**Provided data**
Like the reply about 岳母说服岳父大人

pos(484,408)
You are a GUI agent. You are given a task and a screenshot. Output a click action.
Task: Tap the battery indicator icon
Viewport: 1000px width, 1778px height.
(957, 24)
--
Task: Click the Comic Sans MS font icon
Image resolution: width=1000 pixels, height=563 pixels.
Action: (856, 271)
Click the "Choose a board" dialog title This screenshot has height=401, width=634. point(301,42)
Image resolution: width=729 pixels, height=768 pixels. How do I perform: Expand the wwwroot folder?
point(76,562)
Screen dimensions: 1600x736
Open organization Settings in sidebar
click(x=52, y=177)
* * *
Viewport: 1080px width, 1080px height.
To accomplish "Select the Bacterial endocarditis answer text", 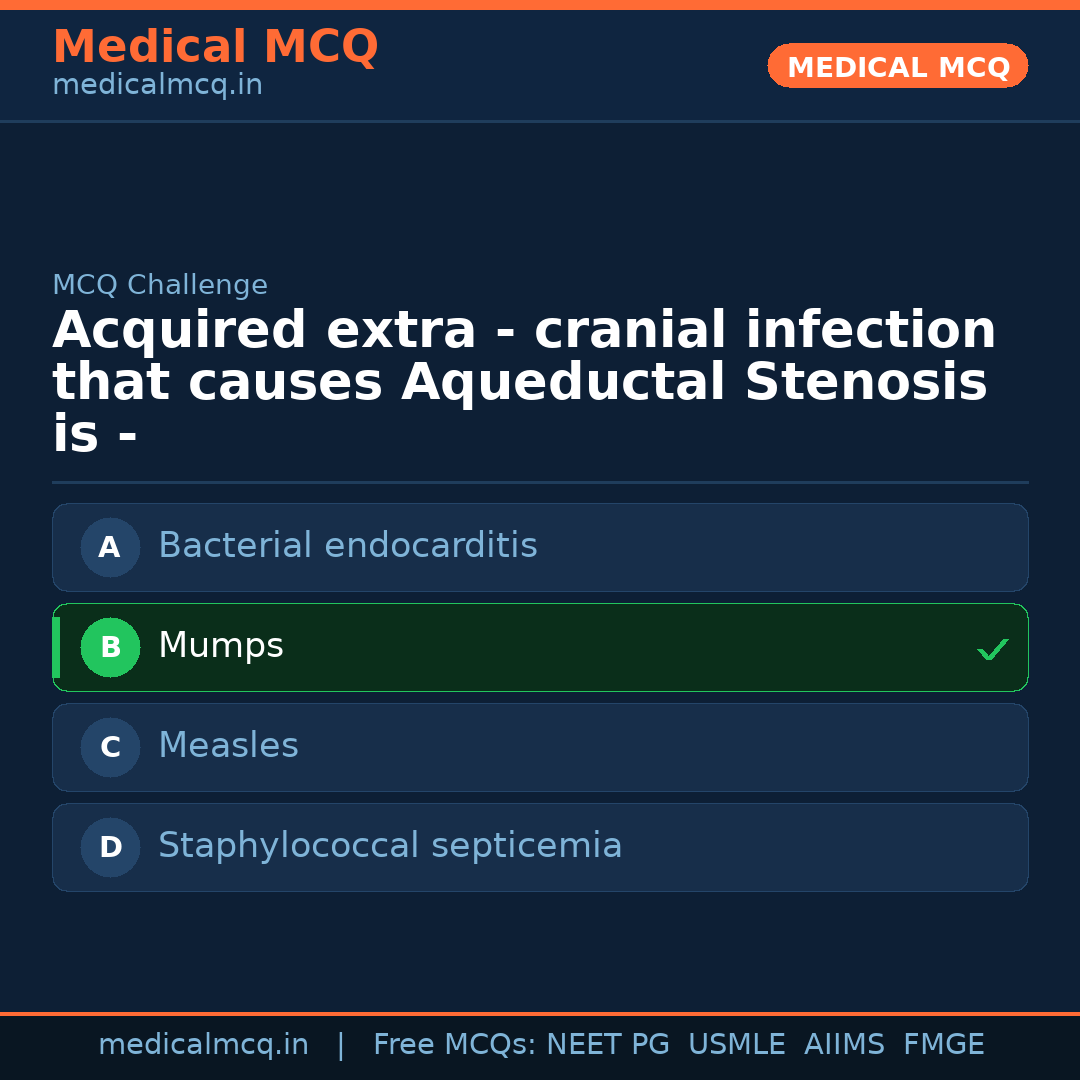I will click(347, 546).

**What to do**
Which lines of the material contain "icon"? List them.

**Response below**
Task: Tap the battery indicator icon
Task: Click the Comic Sans MS font icon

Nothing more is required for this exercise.